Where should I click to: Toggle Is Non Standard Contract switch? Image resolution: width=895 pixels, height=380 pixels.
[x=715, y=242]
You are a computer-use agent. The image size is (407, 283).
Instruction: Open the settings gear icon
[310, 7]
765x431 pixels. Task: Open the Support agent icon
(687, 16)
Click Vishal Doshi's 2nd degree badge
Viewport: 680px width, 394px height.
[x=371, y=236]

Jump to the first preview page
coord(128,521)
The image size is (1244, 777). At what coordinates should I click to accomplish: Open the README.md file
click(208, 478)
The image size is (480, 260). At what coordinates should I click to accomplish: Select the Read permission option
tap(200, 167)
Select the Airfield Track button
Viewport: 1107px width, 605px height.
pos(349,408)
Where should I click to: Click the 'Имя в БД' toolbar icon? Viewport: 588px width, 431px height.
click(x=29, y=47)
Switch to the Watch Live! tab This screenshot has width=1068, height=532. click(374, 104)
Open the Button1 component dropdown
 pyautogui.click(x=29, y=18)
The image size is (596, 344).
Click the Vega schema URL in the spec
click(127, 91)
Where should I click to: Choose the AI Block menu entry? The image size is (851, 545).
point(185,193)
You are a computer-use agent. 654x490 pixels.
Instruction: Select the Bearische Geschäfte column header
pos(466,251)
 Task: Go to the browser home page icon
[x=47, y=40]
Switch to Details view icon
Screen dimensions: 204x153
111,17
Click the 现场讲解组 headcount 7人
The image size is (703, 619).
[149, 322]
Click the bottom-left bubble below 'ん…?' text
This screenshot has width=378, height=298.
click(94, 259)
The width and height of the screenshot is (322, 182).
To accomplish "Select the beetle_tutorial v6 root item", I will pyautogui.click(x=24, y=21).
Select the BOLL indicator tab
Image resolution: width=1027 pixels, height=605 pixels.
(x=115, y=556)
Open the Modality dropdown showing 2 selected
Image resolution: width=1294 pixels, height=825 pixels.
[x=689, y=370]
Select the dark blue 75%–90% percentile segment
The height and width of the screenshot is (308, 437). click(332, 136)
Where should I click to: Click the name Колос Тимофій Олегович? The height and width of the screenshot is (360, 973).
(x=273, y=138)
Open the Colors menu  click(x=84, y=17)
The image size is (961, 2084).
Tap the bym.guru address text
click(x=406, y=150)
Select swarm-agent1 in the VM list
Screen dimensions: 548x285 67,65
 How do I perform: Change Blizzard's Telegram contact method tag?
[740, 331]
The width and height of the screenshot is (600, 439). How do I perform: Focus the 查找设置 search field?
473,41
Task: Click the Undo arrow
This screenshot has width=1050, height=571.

□ □ □ □ □ □ □

Retype the material above from start to finish without any changes.

Where should I click to: Toggle Is Non Standard Contract switch? Image resolution: width=895 pixels, height=380 pixels.
[x=715, y=242]
You are a computer-use agent. The image size is (407, 283).
Instruction: Open the settings gear icon
[310, 7]
765x431 pixels. Task: Open the Support agent icon
(687, 16)
Click Vishal Doshi's 2nd degree badge
Viewport: 680px width, 394px height.
[x=371, y=236]

Jump to the first preview page
coord(128,521)
The image size is (1244, 777). At what coordinates should I click to accomplish: Open the README.md file
click(208, 478)
The image size is (480, 260). At what coordinates should I click to accomplish: Select the Read permission option
tap(200, 167)
Select the Airfield Track button
Viewport: 1107px width, 605px height.
pos(349,408)
Where should I click to: Click the 'Имя в БД' toolbar icon? Viewport: 588px width, 431px height.
click(x=29, y=47)
Switch to the Watch Live! tab This screenshot has width=1068, height=532. click(374, 104)
Open the Button1 component dropdown
 pyautogui.click(x=29, y=18)
The image size is (596, 344).
Click the Vega schema URL in the spec
click(127, 91)
Where should I click to: Choose the AI Block menu entry? The image size is (851, 545).
point(185,193)
You are a computer-use agent. 654x490 pixels.
Instruction: Select the Bearische Geschäfte column header
pos(466,251)
 Task: Go to the browser home page icon
[x=47, y=40]
Switch to Details view icon
Screen dimensions: 204x153
111,17
Click the 现场讲解组 headcount 7人
The image size is (703, 619).
[149, 322]
Click the bottom-left bubble below 'ん…?' text
This screenshot has width=378, height=298.
click(94, 259)
The width and height of the screenshot is (322, 182).
To accomplish "Select the beetle_tutorial v6 root item", I will pyautogui.click(x=24, y=21).
Select the BOLL indicator tab
Image resolution: width=1027 pixels, height=605 pixels.
(x=115, y=556)
Open the Modality dropdown showing 2 selected
Image resolution: width=1294 pixels, height=825 pixels.
[x=689, y=370]
Select the dark blue 75%–90% percentile segment
The height and width of the screenshot is (308, 437). click(332, 136)
Where should I click to: Click the name Колос Тимофій Олегович? The height and width of the screenshot is (360, 973).
(x=273, y=138)
Open the Colors menu  click(x=84, y=17)
The image size is (961, 2084).
Tap the bym.guru address text
click(x=406, y=150)
Select swarm-agent1 in the VM list
Screen dimensions: 548x285 67,65
 How do I perform: Change Blizzard's Telegram contact method tag?
[740, 331]
The width and height of the screenshot is (600, 439). How do I perform: Focus the 查找设置 search field?
473,41
Task: Click the Undo arrow
This screenshot has width=1050, height=571.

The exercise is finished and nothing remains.